Menanggapi hal tersebut, tim LPM UIN Sunan Kalijaga menjelaskan bahwa salah satu strategi yang efektif dalam mendapatkan partisipasi penuh dari responden, baik dosen, mahasiswa, maupun tenaga kependidikan, adalah dengan mengintegrasikan kewajiban pengisian survei ke dalam sistem akademik. Contohnya, mahasiswa tidak dapat melihat Kartu Rencana Studi (KRS) sebelum mengisi survei, dosen tidak bisa mengunggah remunerasi, dan tenaga kependidikan tidak dapat melakukan absen pulang jika tidak mengisi survei. Pendekatan ini telah terbukti meningkatkan responsivitas dan akurasi data survei yang kemudian digunakan untuk merumuskan Rencana Kerja Universitas (RKU).

Tantangan dalam Pelaksanaan AMI dan Remunerasi

Perwakilan dari Poltekkes Negeri Malang, Pak Budi, mengangkat isu mengenai manajemen remunerasi dan pelaksanaan Audit Mutu Internal (AMI) di UIN Sunan Kalijaga. Pak Budi menanyakan apakah remunerasi bagi dosen yang terlibat dalam program studi yang sudah terakreditasi internasional mendapatkan 200%, serta bagaimana manajemen Surat Keterangan Pendamping Ijazah (SKPI) diatur di UIN Sunan Kalijaga?

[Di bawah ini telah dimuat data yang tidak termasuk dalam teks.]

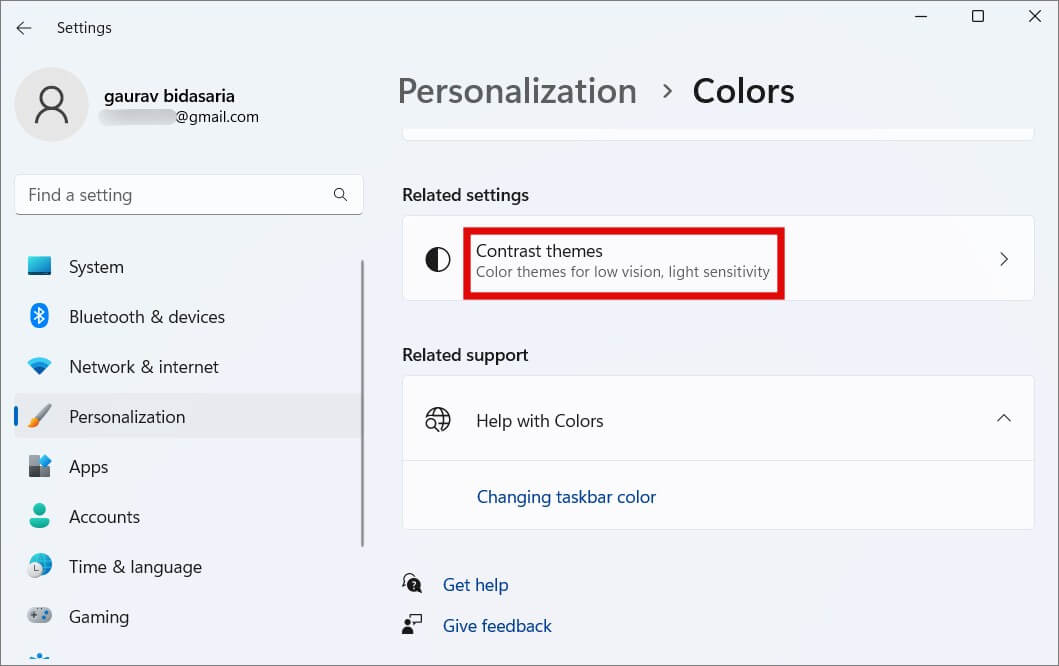Click the back arrow in Settings
Viewport: 1059px width, 666px height.
click(24, 28)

Pertanyaan tersebut dijawab Tim LPM UIN Sunan Kalijaga dengan menjelaskan bahwa pelaksanaan AMI dibagi menjadi dua semester, yaitu semester ganjil dan genap, dengan melibatkan sekitar 50 auditor setiap kali audit. Namun, jumlah ini dianggap belum ideal karena satu auditor harus mengaudit dua auditee. Mereka juga menjelaskan bahwa indikator kinerja yang diaudit telah dikurangi sehingga proses audit menjadi lebih fokus dan efisien.

Penutupan dan Rencana Tindak Lanjut

Setelah diskusi selesai, rapat ditutup oleh Dr. Muhammad Fakhri Husein S.E., M.Si., yang menegaskan pentingnya komunikasi intensif antar unit dalam pengembangan sistem yang berkelanjutan. Selain itu, beliau juga menyampaikan bahwa UIN Sunan Kalijaga siap untuk terus berbagi pengalaman dan pengetahuan dengan institusi lain dalam rangka meningkatkan mutu pendidikan tinggi di Indonesia.